* [YOUR GOAL]: Copy the lines below exactly, starting at the line that contains "Task: Switch to the Patterns tab" and stopping after the last line, and include no other lines.

* [RECORDS FOR PROCESSING]:
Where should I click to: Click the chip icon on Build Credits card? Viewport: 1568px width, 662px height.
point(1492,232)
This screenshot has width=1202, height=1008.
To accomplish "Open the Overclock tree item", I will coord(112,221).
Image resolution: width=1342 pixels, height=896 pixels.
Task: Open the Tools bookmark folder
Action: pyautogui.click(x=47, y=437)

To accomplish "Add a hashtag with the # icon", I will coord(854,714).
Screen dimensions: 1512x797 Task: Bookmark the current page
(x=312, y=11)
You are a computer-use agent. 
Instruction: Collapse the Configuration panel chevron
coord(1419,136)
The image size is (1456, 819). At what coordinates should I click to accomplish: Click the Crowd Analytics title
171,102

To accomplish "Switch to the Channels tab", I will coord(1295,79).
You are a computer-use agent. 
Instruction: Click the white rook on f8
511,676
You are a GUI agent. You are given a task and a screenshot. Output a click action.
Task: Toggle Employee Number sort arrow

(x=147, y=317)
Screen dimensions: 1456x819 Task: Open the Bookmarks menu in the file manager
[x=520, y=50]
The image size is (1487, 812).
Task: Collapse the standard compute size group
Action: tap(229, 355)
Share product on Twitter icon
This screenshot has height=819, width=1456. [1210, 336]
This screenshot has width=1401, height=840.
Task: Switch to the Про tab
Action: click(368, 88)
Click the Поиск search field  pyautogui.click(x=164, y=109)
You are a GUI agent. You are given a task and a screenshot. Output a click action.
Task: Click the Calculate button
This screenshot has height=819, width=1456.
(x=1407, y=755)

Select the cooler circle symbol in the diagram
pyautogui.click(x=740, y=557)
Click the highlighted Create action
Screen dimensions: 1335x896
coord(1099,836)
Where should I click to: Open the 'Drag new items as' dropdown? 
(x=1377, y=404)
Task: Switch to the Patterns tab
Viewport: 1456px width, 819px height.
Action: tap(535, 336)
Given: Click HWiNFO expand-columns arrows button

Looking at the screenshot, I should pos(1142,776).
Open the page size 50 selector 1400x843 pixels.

* [RESPONSE]:
Task: Switch to the Patterns tab
Viewport: 1456px width, 819px height.
Action: tap(535, 336)
Given: Click HWiNFO expand-columns arrows button

Looking at the screenshot, I should pos(1142,776).
Open the page size 50 selector 1400x843 pixels.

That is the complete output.